Kurz nach der umstrittenen Zustimmung der französischen Regierung zum Gesetzesprojekt
für die Ehe zwischen gleichgeschlechtlichen Partnern hat der Osservatore Romano
die Franzosen dazu aufgefordert, sich genug Zeit zur Reflexion und Debatte vor
der Durchführung dieser „anthropologischen Revolution“ zu geben. In einem Editorial
mit dem Titel „Der Mut zum abweichenden Gedanken“ betont die Journalistin Luccetta
Scaraffia, dass die Debatte eröffnet sei und die Kirche nicht die einzige Institution
sei, „die diesem Gesetz gegenüber Zweifel anmeldet“. Auch andere hätten sich öffentlich
gegen das Gesetz ausgesprochen, nicht nur Philosophen, Psychoanalysten und Juristen,
sondern auch Politiker aller Lager. Die Diskussion, die sich in allen Gesellschaftsbereichen
entwickle, zeige, dass die Kirche nicht der Feind der Modernität sei, wie gewisse
Kritiker aufzeigen wollten, sondern dass sie vielmehr der Verteidigung der Menschlichkeit
diene und in der Lage sei, die Menschen vor schlechten Entscheidungen zu warnen.
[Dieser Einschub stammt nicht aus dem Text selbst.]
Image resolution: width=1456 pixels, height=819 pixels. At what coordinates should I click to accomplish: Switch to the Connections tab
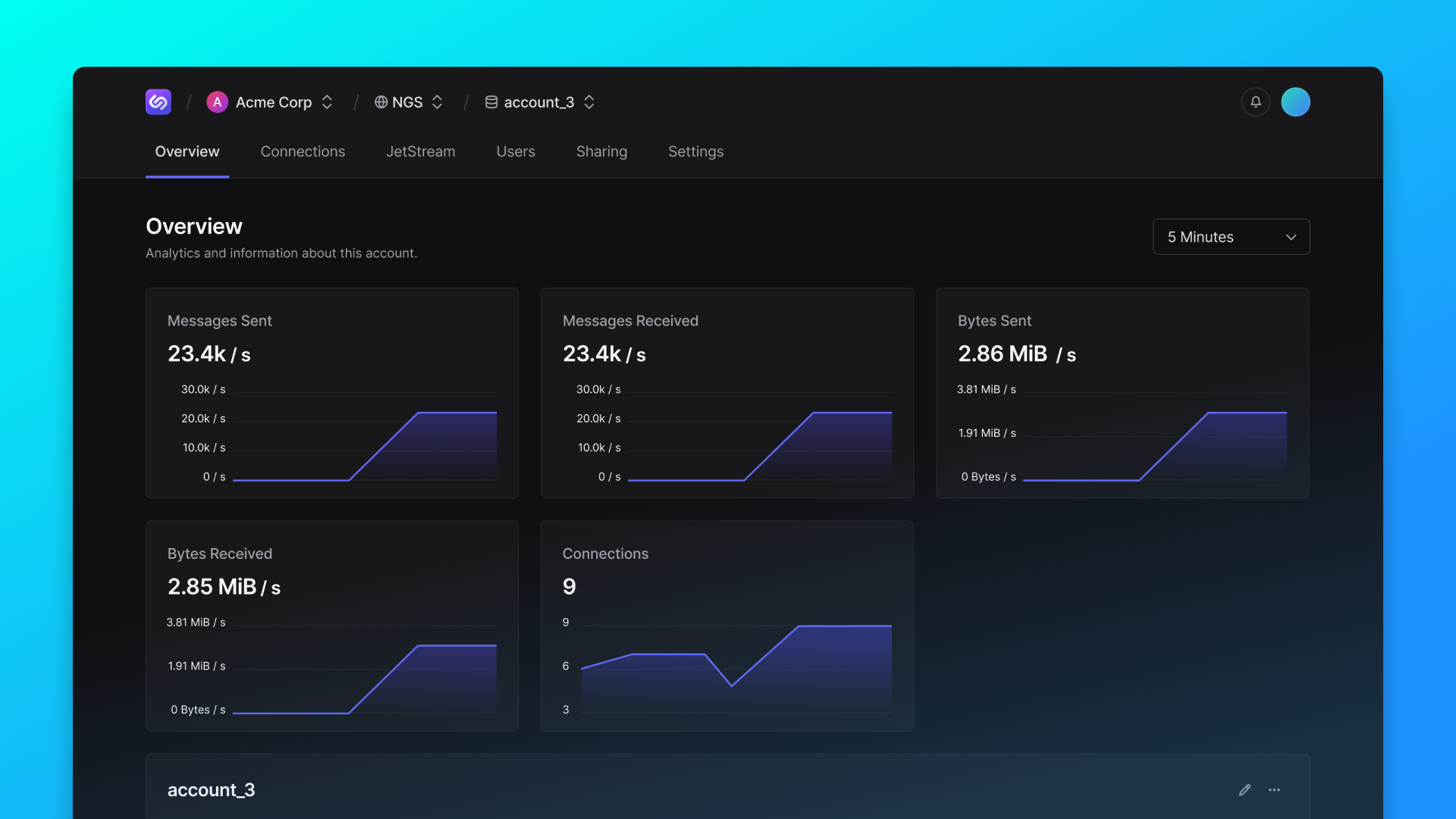point(302,151)
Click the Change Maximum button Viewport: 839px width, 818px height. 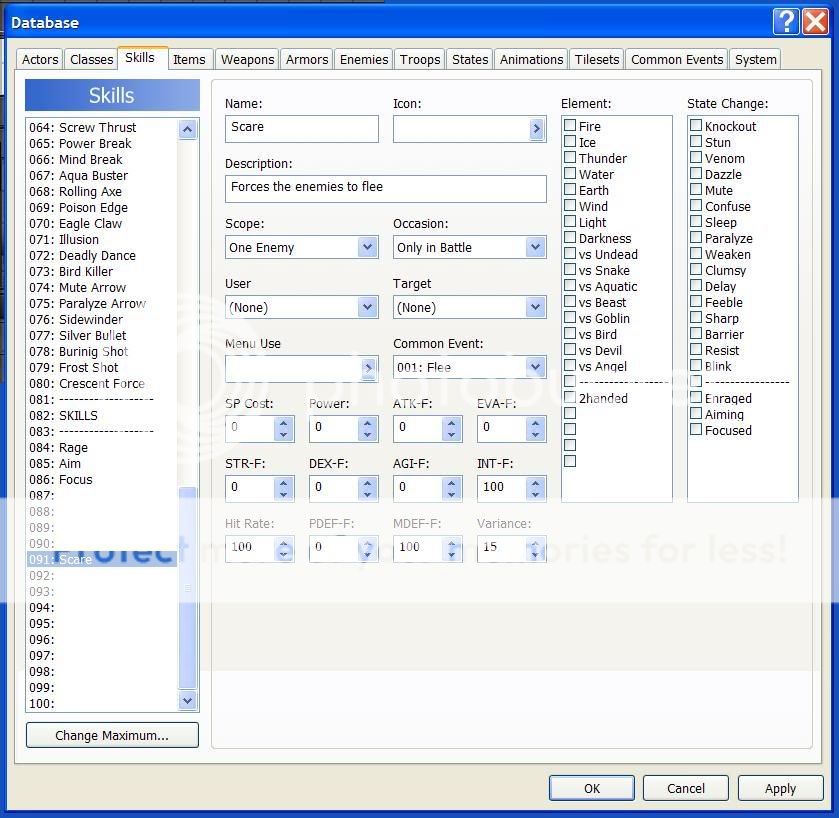112,735
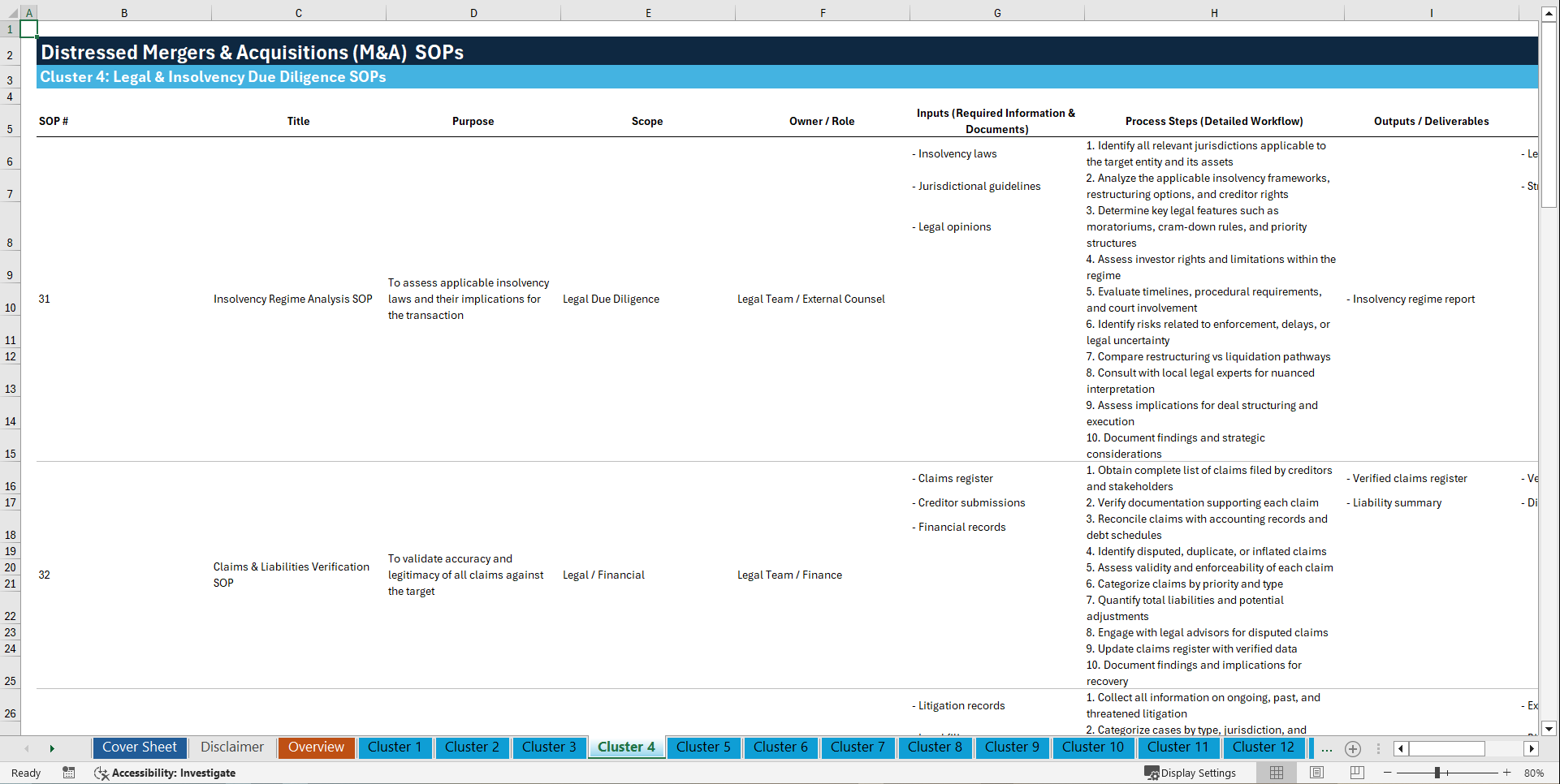1560x784 pixels.
Task: Add a new worksheet with the plus icon
Action: pyautogui.click(x=1353, y=748)
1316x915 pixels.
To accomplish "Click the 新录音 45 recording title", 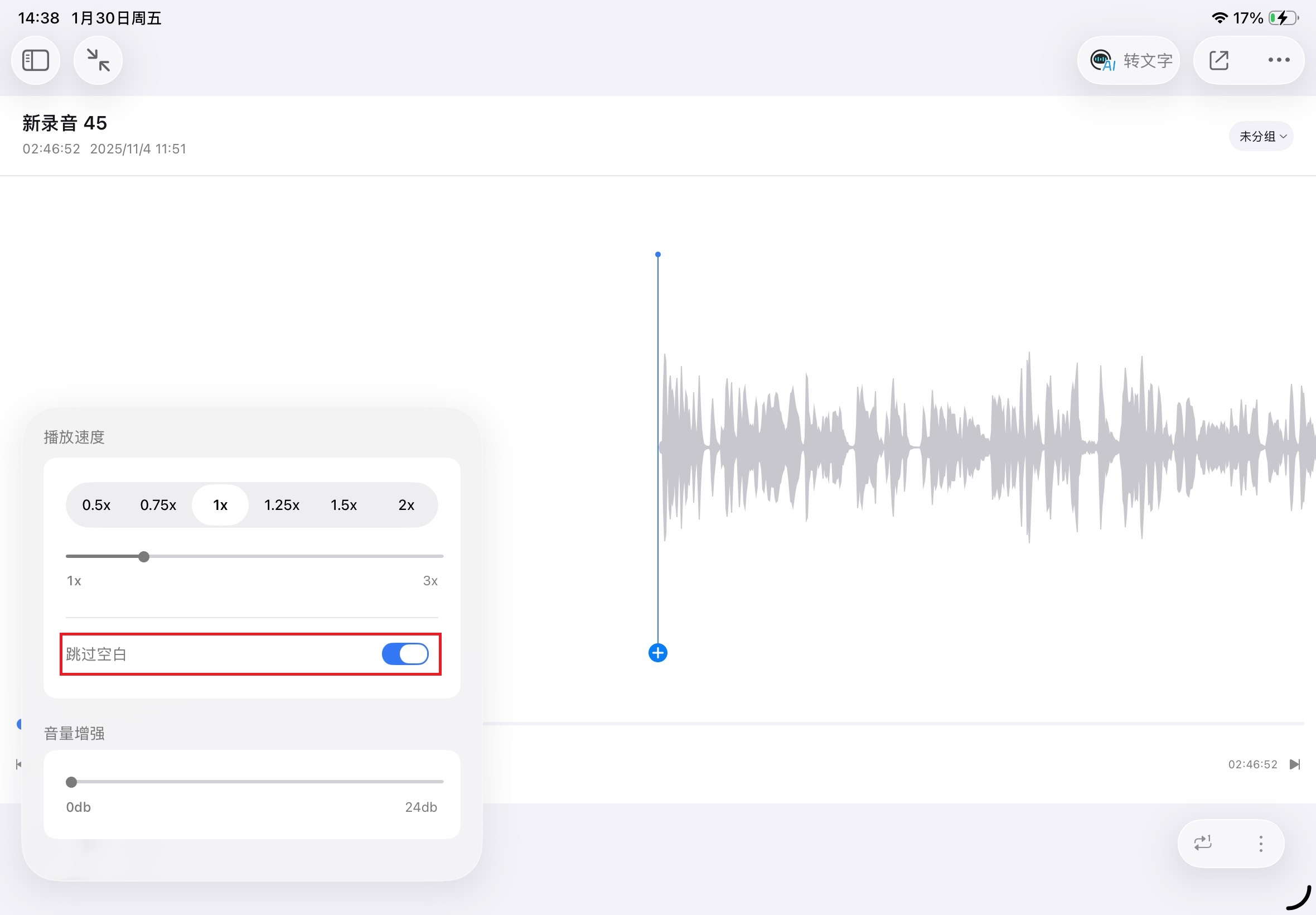I will 65,123.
Frankreichs
Justizministerin Christiane Taubira hatte am Mittwoch das Gesetzesprojekt vor der
Presse präsentiert. Es soll, einem Wahlversprechen des neuen sozialistischen Präsidenten
Francois Hollande entsprechend, die Partnerschaft von zwei Partnern desselben Geschlechts
rechtlich voll mit der Ehe gleichstellen.